CHARLOTTE, N.C. (AP) — It seems everyone except champion Joey Logano is eager to see a change in NASCAR’s playoff format.
How to fix this remains up for debate.
Logano won his third Cup Series championship earlier this monthreigniting the conversation about whether the current playoff format is the best way to determine a worthy champion. Logano ended up winning four races this season, but only finished in the top 10 13 times in 37 races and clearly didn’t have one of the best cars during the season.
Logano, it seemed, was doing just enough to get by.
He also had his share of breaks, using what amounted to a Hail Mary victory in Nashville – stretching his empty fuel tank for five overtimes – to advance to the playoffs. He was actually eliminated from the playoffs in the second round, only to be reinstated after a competitor’s car was deemed illegal.
Logano’s title run has left some drivers wanting to see the system tweaked, with suggestions ranging from minor tweaks to major changes.
“I think the message we’re trying to send is: Make the regular season more important,” said Denny Hamlin, driver of the No. 11 Joe Gibbs Racing car and co-owner of the 23XI team. Racing. He suggested increasing the bonus points a driver gets during the regular season.
“The (Christopher) Bells, (Kyle) Larsons deserve to have a really good buffer there to get through the (playoff) rounds,” Hamlin said. “We’re in a sport where you can get caught up in so many accidents and different things that can happen. … There are 26 races (in the regular season) and they don’t turn out to be that important to winning a championship and that’s not something you want.

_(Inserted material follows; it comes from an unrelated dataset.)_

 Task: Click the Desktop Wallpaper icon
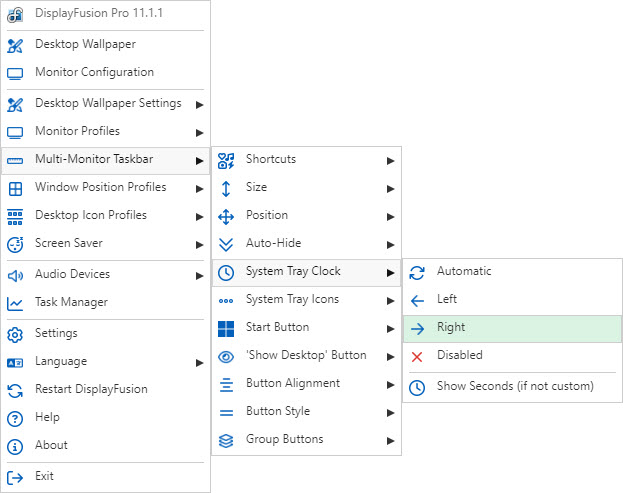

Hamlin suggested that over the past three years, Team Penske’s champions — Logano twice and Ryan Blaney once — “haven’t had to do much” during the regular season.
“And that’s probably not good,” Hamlin added.
NASCAR likes the current playoff system because of the emphasis it places on each race before the final stretch of the season in its never-ending quest for Game 7 moments. Stock car racing’s governing body remains open to changing the format if it improves the sport.
“I love that aspect of it,” Bell said of the focus on playoff races, “but maybe adjusting the points system to make sure we have the right cars in the race event championship would be awesome.”
Blaney said it’s up to drivers to adapt the current rules. But he said that in his “ideal world” he would like to see the top 16 drivers in points in the regular season qualify for the playoffs. He said race winners should get 10 or 15 points instead of five, and the regular season champion should get 30 extra points.
Blaney’s latest suggestion involves fewer playoff races.
He suggested the 16-car field should be reduced to eight after five heat races, with the remaining eight drivers competing in the final five races of the championship.
“I would like to see a group of races to end the year where no one is running away with it and where you have three to five races and you still have really good competition,” Blaney said.
Logano just shakes his head and offers a sarcastic smile at all this talk.
He insisted the system didn’t need to be changed after his breakthrough win in Phoenix and didn’t stray from that belief at the annual awards ceremony Friday in Charlotte.
When asked if any changes needed to be made, Logano said, “Nothing, personally. I wouldn’t change a thing,” adding that he thinks the format is “super entertaining.”
Of course, if you’ve won three championships since 2018, why would you want to change?
“I think we all need to understand why we changed it in the first place, it was because the fans said they didn’t like the way it was, so we changed it,” he said. Logano said. “And then everyone loved it. And it was great. And now, oh, are we going to complain about it again? Come on, guys. Damn.